▶ _TASK_:
Rewrite the rows between the lines holding "Terms and Conditions (332, 1512)" and "[Youtube] (101, 435)", inclusive, with the request lines as they are, and increase each answer coordinate by 107. Leave the pictures out.

▶ _Dataset entries_:
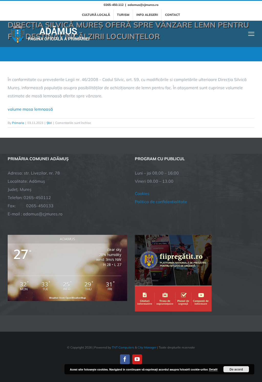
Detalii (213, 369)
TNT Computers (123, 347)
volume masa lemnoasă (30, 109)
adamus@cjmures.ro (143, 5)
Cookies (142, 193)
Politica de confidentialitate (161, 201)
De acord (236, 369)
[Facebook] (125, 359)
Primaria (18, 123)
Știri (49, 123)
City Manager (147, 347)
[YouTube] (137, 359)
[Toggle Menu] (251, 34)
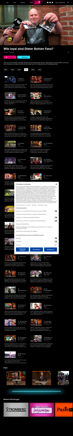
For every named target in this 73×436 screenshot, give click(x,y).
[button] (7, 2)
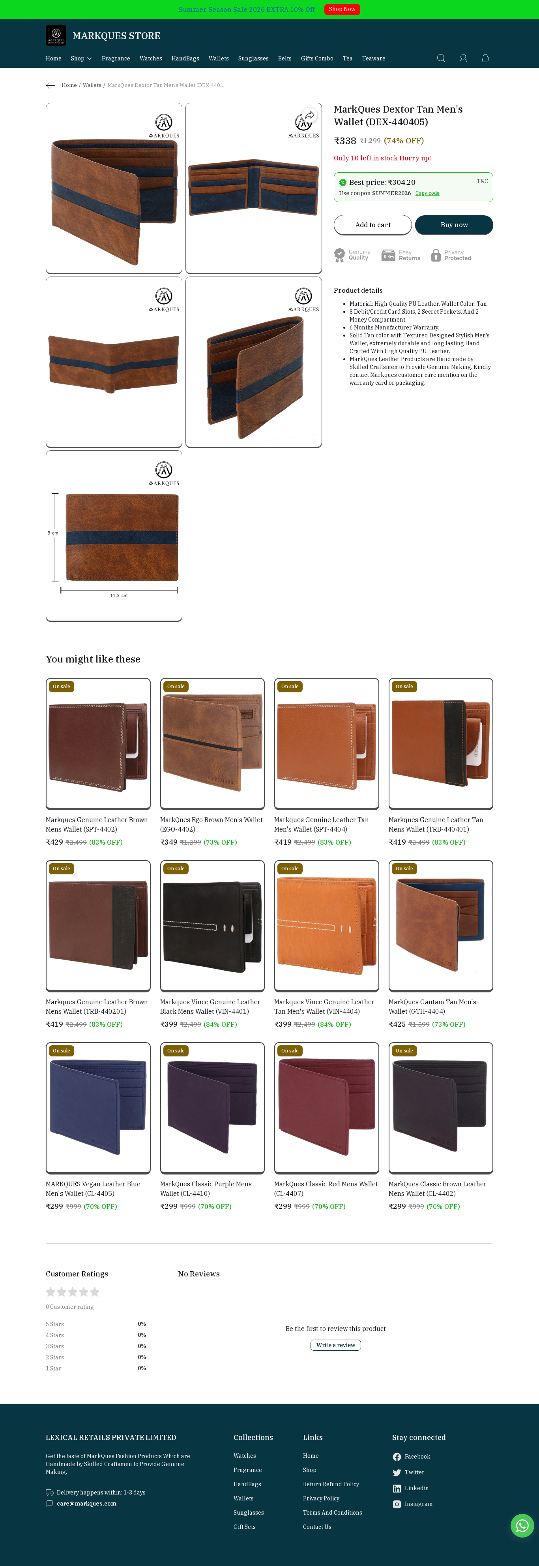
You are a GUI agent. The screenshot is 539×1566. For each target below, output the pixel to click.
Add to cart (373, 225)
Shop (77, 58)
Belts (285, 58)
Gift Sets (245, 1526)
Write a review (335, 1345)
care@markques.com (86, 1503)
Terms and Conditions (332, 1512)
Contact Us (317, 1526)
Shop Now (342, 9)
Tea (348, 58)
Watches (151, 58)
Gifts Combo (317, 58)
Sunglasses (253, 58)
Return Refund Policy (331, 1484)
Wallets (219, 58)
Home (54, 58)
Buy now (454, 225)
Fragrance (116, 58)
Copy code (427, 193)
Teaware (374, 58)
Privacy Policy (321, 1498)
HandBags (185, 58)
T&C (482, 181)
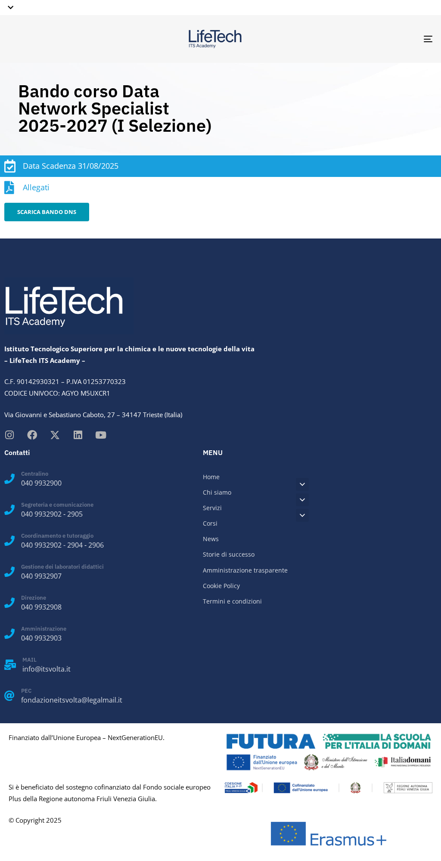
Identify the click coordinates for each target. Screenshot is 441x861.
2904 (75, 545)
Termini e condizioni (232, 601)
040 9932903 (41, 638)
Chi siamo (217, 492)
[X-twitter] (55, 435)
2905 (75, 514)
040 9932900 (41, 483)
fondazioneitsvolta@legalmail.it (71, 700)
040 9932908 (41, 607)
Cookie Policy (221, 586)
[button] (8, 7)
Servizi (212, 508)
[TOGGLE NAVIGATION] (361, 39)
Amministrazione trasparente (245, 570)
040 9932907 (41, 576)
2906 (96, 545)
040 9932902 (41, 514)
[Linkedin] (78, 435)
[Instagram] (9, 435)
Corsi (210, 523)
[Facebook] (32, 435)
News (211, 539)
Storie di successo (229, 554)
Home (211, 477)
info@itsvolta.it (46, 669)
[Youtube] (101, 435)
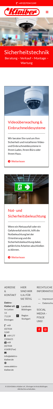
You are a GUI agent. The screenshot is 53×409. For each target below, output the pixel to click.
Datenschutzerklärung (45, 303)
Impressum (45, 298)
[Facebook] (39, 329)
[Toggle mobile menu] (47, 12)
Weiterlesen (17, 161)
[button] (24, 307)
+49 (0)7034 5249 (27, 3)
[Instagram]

▶ _THE ANSWER_:
Terms and Conditions (439, 1619)
Contact Us (424, 1633)
Shop Now (449, 116)
Tea (455, 165)
Watches (258, 165)
Gifts Combo (424, 165)
Sunglasses (360, 165)
Return Refund Policy (438, 1591)
Wallets (326, 165)
Home (161, 165)
Buy now (561, 332)
Fragrance (223, 165)
Copy code (534, 300)
Teaware (481, 165)
Privacy Policy (428, 1605)
HandBags (292, 165)
T&C (589, 288)
Identify the click coordinates for each target. Screenshot is 441x861.
2904 (182, 652)
Termini e condizioni (339, 708)
040 9932903 (148, 745)
Chi siamo (324, 599)
[X-twitter] (162, 542)
2905 (182, 621)
040 9932900 (148, 590)
fondazioneitsvolta@legalmail.it (178, 807)
040 9932908 (148, 714)
Cookie Policy (328, 693)
[button] (115, 114)
Servizi (319, 615)
[TOGGLE NAVIGATION] (468, 146)
Amministrazione trasparente (352, 677)
040 9932907 (148, 683)
2906 (203, 652)
040 9932902 (148, 621)
[Linkedin] (185, 542)
[Instagram] (116, 542)
Corsi (317, 630)
[Facebook] (139, 542)
News (318, 646)
Storie di successo (336, 661)
Home (318, 584)
info@itsvolta.it (153, 776)
[Youtube] (208, 542)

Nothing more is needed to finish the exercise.